▶ [Task directions]
Starting at the line that contains "Where should I click to: Select" and ending at the line that contains "Action: coord(39,252)", rewrite only those lines of the listing, keeping the requests unchanged. Scale every click coordinate in the answers by 0.75, and round each result to a whole number, rounding halves up.

━━ Data shown

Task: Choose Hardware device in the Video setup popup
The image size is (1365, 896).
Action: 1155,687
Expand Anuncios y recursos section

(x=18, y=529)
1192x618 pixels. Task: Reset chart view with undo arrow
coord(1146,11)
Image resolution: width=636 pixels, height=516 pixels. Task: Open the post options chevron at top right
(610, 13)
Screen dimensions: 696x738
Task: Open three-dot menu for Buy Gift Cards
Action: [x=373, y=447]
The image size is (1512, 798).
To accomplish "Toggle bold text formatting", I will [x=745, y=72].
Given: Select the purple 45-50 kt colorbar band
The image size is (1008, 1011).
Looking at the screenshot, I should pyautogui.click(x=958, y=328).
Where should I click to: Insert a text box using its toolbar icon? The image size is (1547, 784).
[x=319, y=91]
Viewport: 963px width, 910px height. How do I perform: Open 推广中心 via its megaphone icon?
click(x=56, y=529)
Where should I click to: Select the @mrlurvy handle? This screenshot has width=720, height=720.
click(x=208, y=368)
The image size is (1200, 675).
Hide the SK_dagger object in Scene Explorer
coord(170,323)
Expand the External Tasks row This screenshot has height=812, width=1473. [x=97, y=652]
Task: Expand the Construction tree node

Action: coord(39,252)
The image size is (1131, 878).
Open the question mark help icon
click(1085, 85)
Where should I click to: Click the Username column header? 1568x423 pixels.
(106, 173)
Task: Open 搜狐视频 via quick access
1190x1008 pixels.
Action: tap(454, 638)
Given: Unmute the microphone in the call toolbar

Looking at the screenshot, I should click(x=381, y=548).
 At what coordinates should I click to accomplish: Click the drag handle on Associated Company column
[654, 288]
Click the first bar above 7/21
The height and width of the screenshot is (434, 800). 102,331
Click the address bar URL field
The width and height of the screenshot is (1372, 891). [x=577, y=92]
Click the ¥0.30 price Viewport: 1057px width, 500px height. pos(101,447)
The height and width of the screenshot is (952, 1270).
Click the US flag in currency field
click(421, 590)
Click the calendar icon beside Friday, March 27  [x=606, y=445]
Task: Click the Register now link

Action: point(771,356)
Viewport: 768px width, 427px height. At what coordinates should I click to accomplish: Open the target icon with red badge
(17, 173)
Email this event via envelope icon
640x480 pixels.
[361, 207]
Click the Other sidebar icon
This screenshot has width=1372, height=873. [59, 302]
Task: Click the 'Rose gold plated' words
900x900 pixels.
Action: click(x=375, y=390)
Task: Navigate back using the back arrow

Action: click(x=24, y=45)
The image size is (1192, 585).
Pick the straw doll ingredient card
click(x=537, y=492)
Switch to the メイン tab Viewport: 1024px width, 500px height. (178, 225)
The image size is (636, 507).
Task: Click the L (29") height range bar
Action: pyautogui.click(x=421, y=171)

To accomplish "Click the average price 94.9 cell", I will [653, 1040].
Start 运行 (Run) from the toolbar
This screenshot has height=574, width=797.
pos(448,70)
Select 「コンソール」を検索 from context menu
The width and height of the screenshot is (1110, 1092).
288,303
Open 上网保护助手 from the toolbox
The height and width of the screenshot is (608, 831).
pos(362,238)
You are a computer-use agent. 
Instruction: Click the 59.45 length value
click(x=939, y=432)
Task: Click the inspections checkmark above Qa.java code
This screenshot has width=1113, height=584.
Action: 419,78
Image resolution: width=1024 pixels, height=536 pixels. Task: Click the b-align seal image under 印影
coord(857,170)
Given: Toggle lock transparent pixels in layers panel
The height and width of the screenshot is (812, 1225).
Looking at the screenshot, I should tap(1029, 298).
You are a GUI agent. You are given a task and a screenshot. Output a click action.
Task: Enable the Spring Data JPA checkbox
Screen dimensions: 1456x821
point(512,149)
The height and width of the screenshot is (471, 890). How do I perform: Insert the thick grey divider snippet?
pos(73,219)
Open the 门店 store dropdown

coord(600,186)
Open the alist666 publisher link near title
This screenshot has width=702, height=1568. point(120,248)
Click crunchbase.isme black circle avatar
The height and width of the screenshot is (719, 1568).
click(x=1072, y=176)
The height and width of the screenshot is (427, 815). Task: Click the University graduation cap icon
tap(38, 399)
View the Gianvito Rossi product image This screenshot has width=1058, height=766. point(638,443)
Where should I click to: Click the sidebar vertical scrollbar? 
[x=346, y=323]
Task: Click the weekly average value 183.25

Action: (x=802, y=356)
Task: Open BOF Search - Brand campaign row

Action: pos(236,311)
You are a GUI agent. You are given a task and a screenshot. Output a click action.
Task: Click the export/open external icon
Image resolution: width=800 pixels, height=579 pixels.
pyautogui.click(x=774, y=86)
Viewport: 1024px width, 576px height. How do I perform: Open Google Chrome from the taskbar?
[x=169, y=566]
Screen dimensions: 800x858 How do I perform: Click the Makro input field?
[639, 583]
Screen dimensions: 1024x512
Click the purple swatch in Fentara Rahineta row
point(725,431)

━━━━

▶ [Response below]
Where should I click to: Select the @mrlurvy handle? This screenshot has width=720, height=720.
click(x=156, y=276)
The image size is (1200, 675).
Hide the SK_dagger object in Scene Explorer
coord(128,242)
Expand the External Tasks row This screenshot has height=812, width=1473. [x=73, y=489]
Task: Expand the Construction tree node

Action: coord(29,189)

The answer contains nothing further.